Work item: All records are to be transcribed in full; any pictures among them are to be skipped.

Input data:
_ _ _ _ _

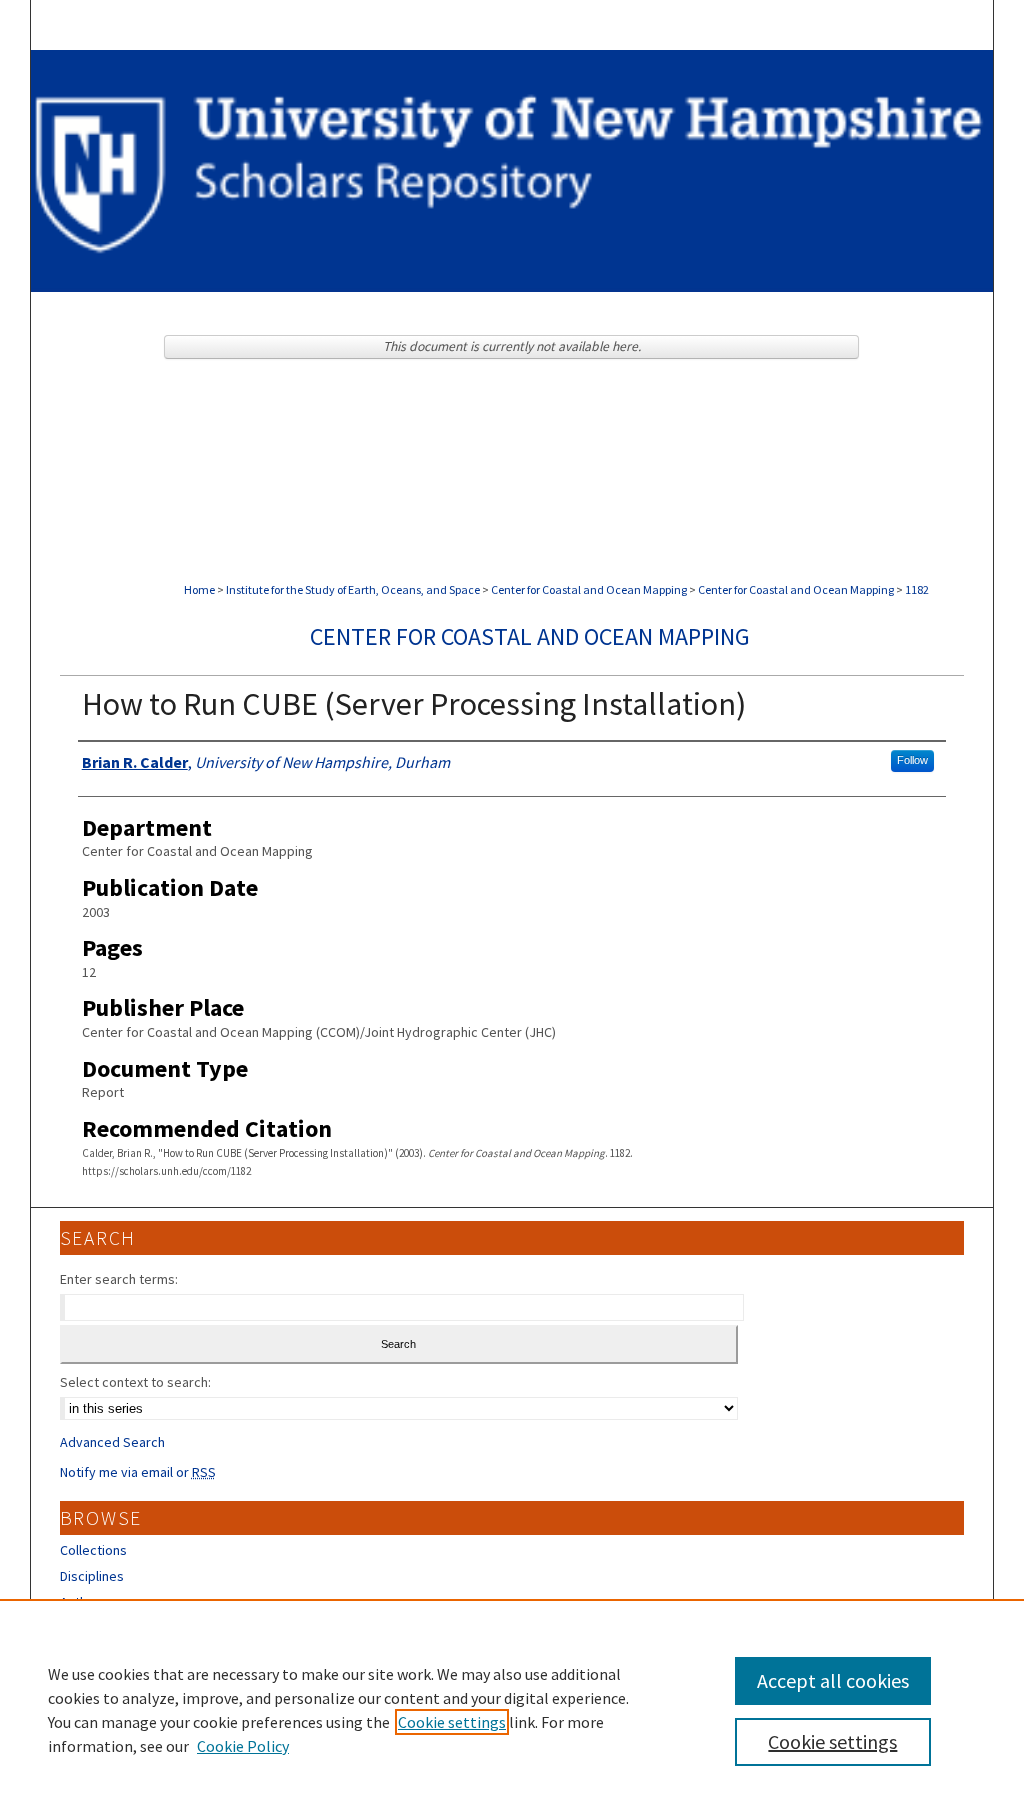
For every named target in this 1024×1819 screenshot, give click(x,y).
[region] (512, 1709)
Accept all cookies (833, 1680)
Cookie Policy (243, 1746)
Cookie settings (452, 1722)
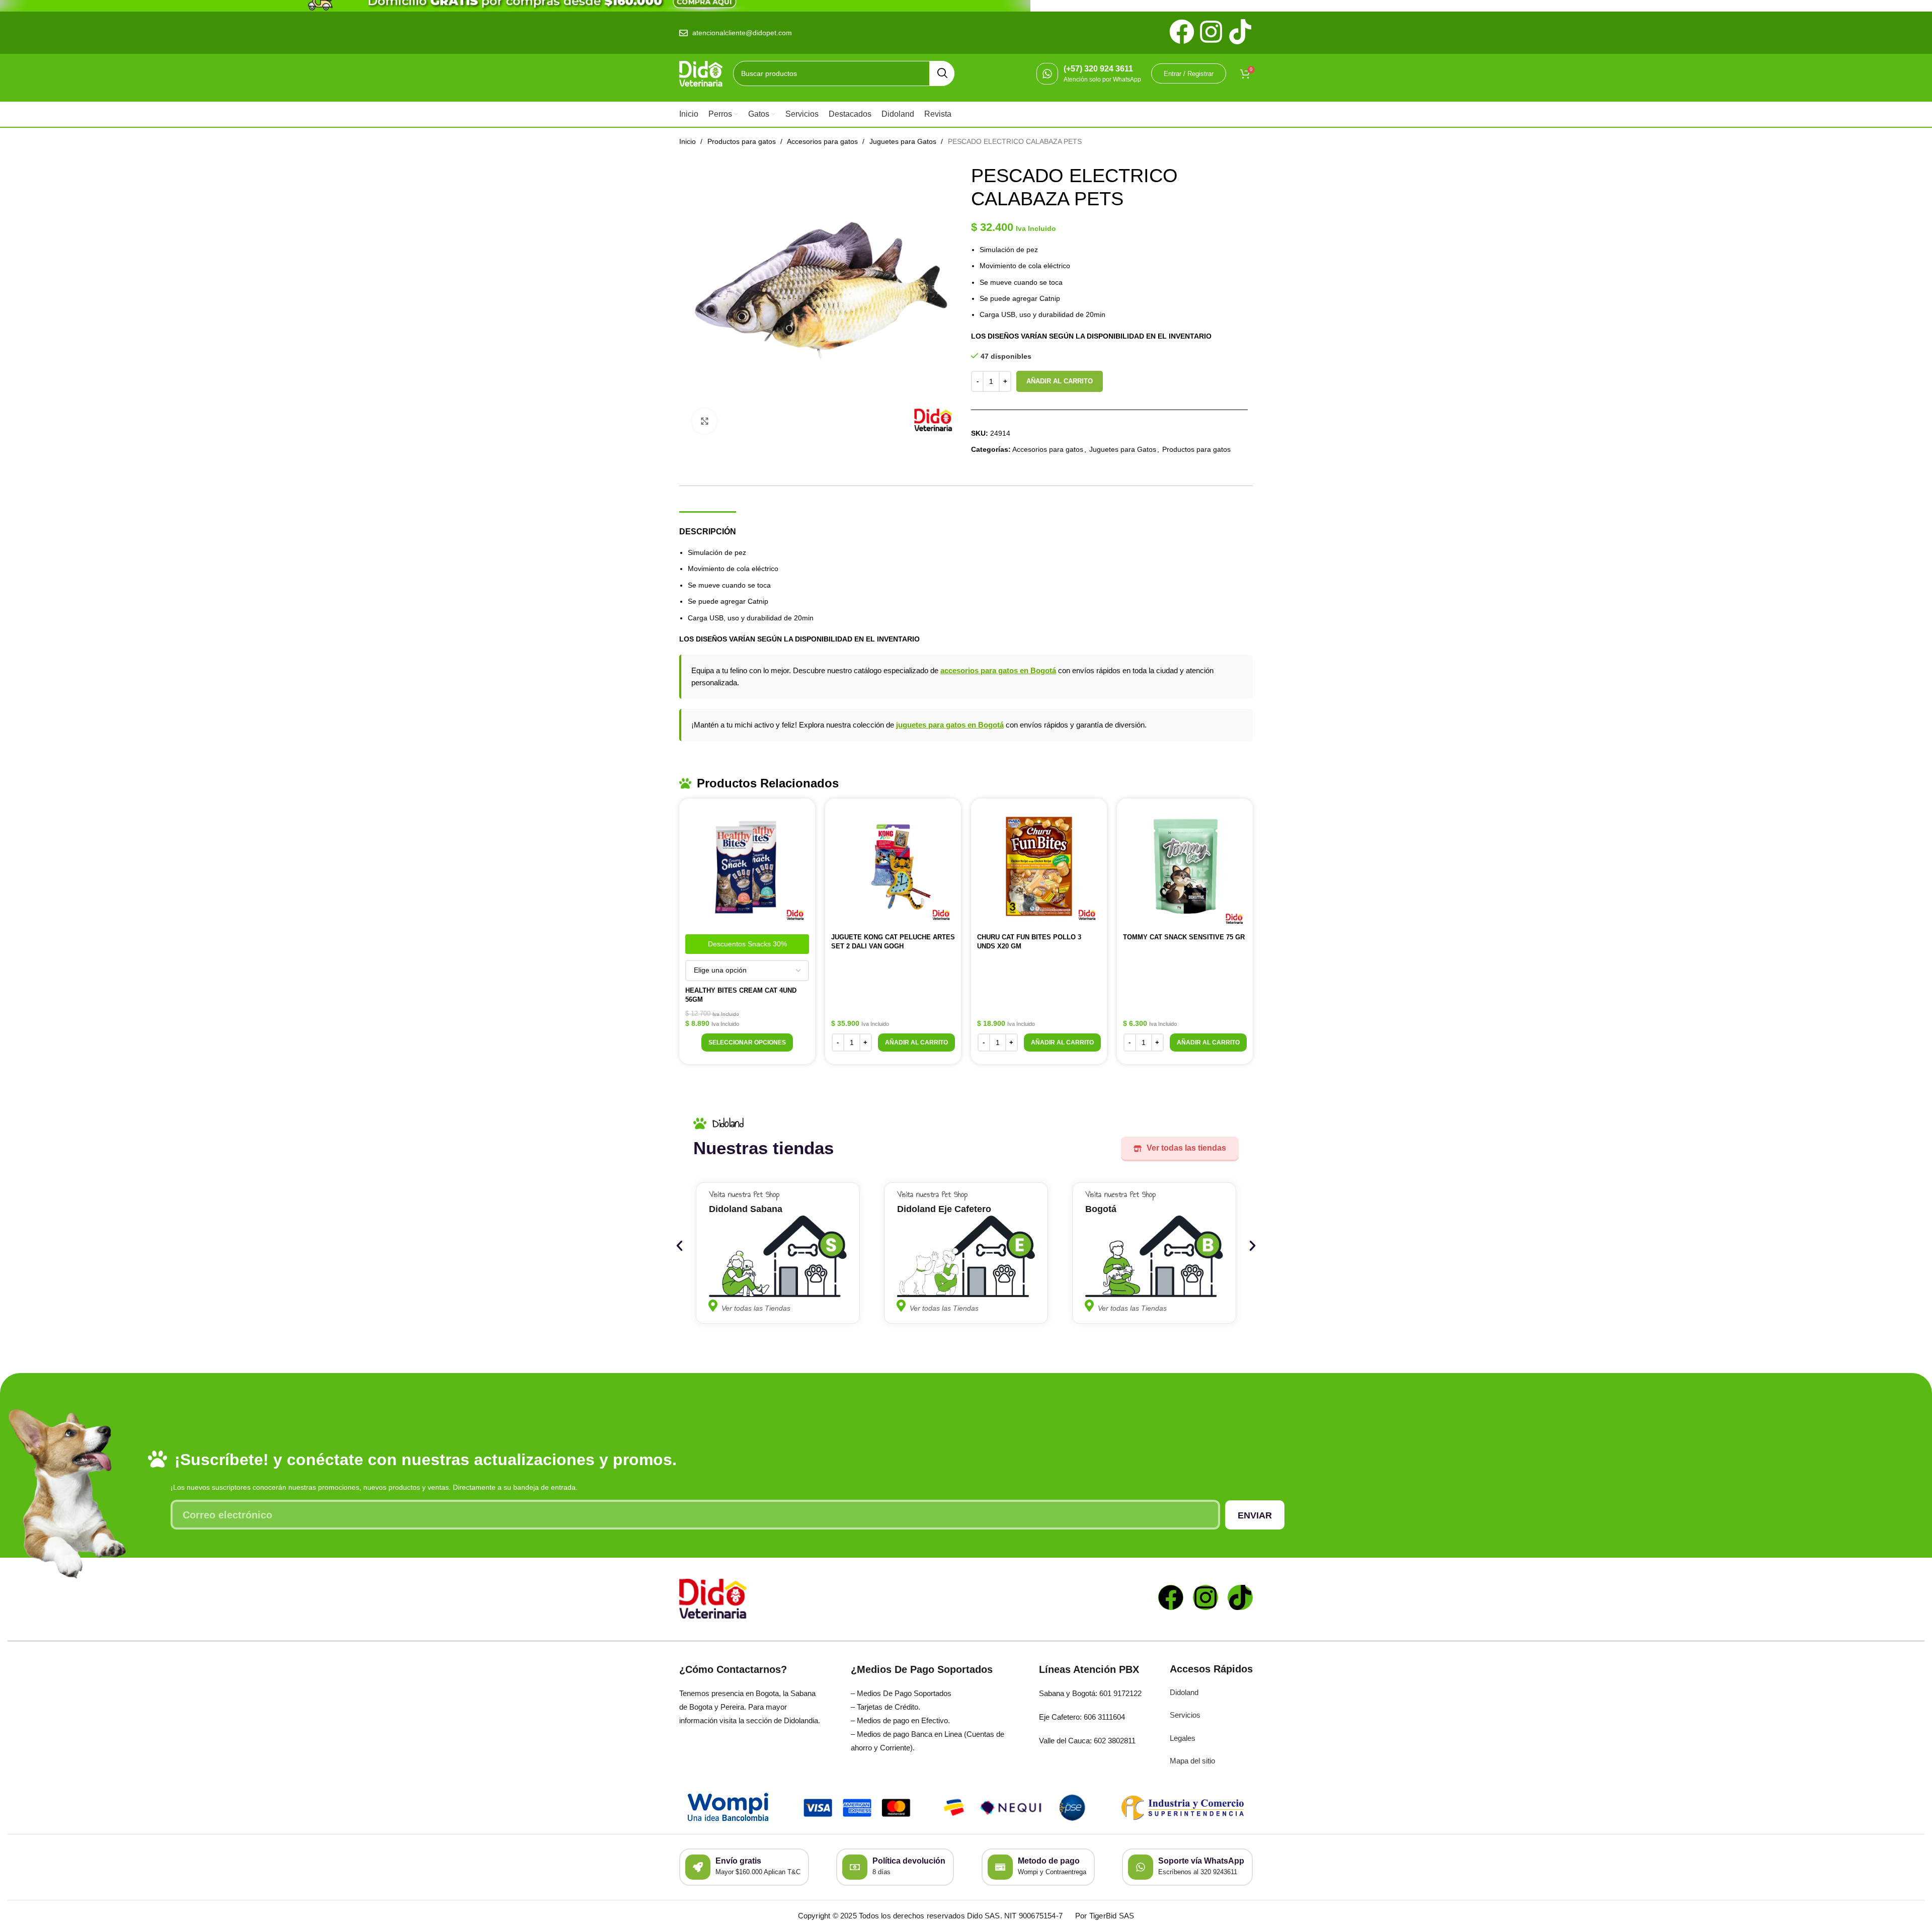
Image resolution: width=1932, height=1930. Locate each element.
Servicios (1185, 1715)
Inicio (688, 141)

_ _ _ _ _

Expected answer:
For every named target in this 1024×1819 screenshot, give click(x,y).
[region] (512, 1709)
Accept all cookies (833, 1680)
Cookie Policy (243, 1746)
Cookie settings (452, 1722)
Image resolution: width=1932, height=1930. Locate each element.
Servicios (1185, 1715)
Inicio (688, 141)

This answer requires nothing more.